彼がくれたのは、優しさと恋心――司書志望の地味系派遣女子、クールな弁護士にこっそり愛されてました

5.ライブラリ

「どうぞ」

 室内から聞こえた低めの落ち着いた声。
 ドアを開けると、窓を背に机に座る雨宮先生は、書類の山に囲まれ、デスクトップのキーボードを叩いていた。
 普段は上げている前髪が少し下がっている。ネクタイはせず、シャツのみ。
 この様子は、徹夜明けだ。

「あの――すみません、お邪魔して。お忙しいですよね、失礼します」

 私は思わず遠慮したのだが、「待って。今終わるから」と雨宮先生がパソコンの画面を見つめたまま言ったので、そのまま待つことにした。
 少しして、手を止めてふっと小さく息を吐いた先生は、私に視線を向けた。

「家の件?」
「――はい、あの――」

 私は言いよどんだ。
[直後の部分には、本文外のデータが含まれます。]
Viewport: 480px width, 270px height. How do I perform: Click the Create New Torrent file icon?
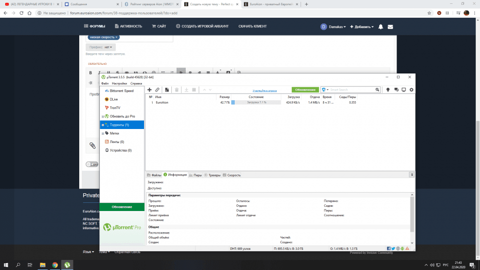coord(167,90)

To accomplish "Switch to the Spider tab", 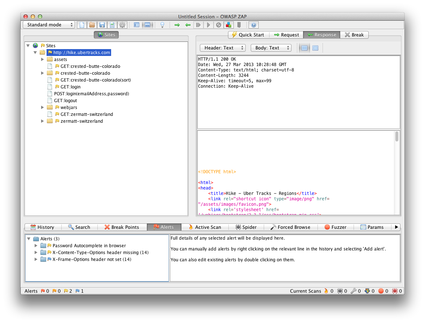I will [246, 227].
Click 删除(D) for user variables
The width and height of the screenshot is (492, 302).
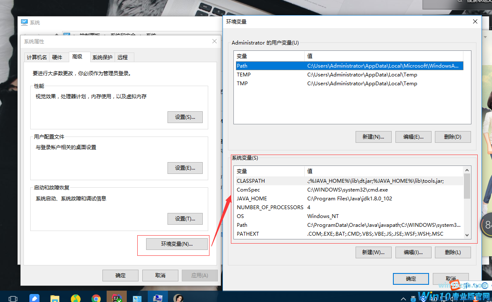click(x=453, y=137)
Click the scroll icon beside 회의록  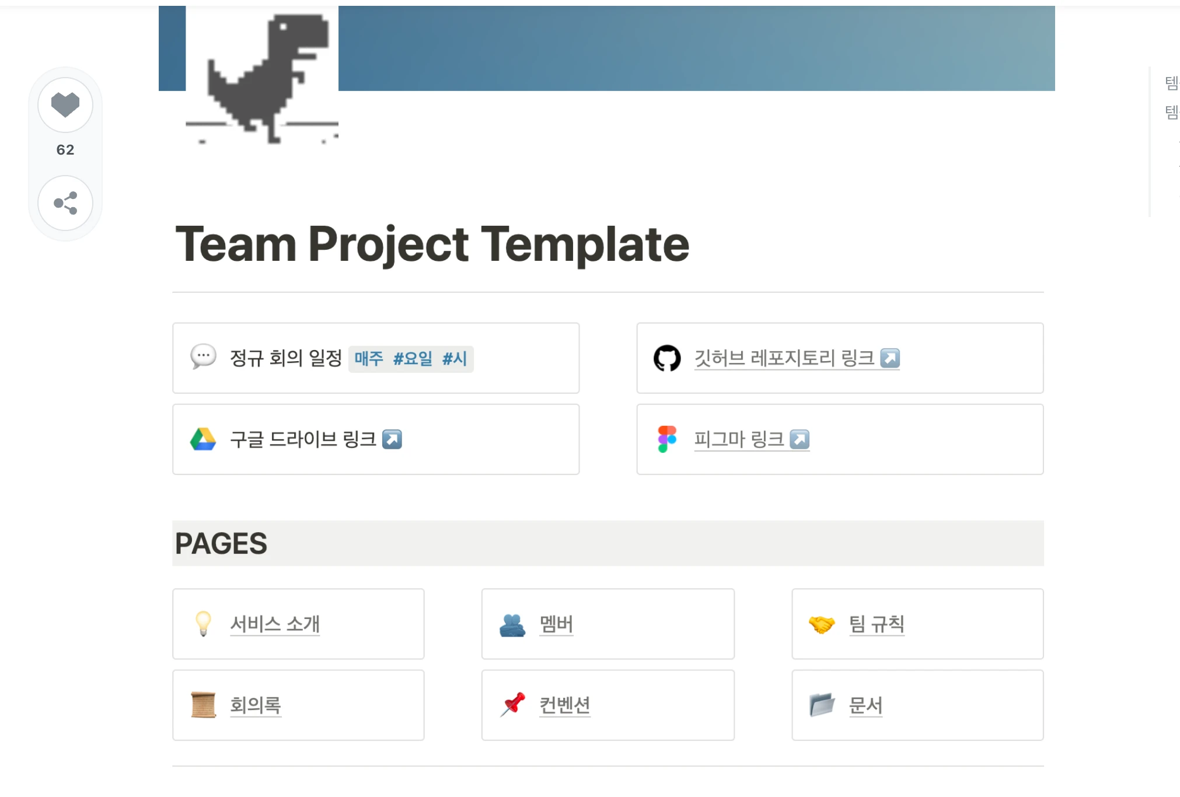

まだ迷いがある。
 けれど雨宮先生が先を促すような視線で私を見つめるので、おずおずと続けた。

「近所に『住みたい』と言ってくれる方が現われて、それで」
「それで?」
「シェアハウス、やってみようかと」

 ああ、言ってしまった。

「そう」

 雨宮先生は表情を変えずに小さくうなずくと、席を立った。
 そして私の横をすり抜け、ドアを開ける。